Your task is to gather the lines below that hold the string "will".

[Stored data]
◇ ◇ ◇ ◇

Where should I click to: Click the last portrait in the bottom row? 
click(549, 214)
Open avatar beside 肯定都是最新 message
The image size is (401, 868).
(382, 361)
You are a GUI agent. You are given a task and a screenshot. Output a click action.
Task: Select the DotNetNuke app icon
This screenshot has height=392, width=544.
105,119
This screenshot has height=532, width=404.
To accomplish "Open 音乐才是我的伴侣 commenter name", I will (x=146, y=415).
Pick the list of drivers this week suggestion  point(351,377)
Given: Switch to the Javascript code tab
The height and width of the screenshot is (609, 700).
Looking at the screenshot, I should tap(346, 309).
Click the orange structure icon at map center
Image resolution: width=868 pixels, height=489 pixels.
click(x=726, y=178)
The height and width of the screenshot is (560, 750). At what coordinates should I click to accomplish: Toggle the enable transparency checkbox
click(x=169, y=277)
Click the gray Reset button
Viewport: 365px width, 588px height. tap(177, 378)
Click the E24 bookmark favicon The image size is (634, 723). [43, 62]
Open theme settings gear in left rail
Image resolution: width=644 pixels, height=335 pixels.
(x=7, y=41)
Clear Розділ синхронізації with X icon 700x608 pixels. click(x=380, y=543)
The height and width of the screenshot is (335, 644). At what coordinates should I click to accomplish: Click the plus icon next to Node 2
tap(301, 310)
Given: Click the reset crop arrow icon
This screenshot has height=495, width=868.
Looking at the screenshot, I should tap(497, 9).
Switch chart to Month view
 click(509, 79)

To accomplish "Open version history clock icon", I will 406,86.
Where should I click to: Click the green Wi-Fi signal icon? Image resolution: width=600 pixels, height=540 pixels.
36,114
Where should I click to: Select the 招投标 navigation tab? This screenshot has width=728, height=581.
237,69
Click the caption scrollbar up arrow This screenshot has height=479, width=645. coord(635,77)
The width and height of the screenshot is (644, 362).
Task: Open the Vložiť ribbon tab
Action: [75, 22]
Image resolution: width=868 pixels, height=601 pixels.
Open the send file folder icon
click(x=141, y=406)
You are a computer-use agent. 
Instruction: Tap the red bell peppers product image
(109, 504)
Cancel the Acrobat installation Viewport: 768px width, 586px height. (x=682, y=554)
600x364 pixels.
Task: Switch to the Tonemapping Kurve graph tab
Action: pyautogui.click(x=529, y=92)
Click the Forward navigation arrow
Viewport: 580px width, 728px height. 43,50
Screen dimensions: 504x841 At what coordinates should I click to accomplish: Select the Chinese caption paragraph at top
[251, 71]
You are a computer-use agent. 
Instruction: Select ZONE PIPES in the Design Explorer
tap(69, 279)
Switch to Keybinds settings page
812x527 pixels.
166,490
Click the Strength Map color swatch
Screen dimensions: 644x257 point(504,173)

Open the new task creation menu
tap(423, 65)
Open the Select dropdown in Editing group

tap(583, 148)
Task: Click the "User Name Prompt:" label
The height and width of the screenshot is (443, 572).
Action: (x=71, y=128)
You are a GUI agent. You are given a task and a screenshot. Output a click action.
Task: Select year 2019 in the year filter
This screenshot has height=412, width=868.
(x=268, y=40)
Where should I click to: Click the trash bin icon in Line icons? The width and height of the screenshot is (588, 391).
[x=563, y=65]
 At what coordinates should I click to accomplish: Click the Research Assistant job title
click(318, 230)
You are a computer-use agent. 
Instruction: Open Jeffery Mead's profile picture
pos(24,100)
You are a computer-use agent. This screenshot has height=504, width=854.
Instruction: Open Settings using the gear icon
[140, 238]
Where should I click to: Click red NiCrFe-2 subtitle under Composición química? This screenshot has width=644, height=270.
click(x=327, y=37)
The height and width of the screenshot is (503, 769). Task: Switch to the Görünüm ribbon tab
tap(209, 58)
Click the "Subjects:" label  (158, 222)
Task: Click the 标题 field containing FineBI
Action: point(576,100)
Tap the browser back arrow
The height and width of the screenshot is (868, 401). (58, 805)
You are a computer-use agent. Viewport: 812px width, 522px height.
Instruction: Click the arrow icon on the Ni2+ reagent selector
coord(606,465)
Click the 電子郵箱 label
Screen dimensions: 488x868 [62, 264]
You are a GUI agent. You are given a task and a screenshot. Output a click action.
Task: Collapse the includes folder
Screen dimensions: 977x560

◇ ◇ ◇ ◇

EXERCISE RESULT:
To accomplish "Open 音乐才是我的伴侣 commenter name", I will (x=146, y=415).
To accomplish "Open version history clock icon", I will 406,86.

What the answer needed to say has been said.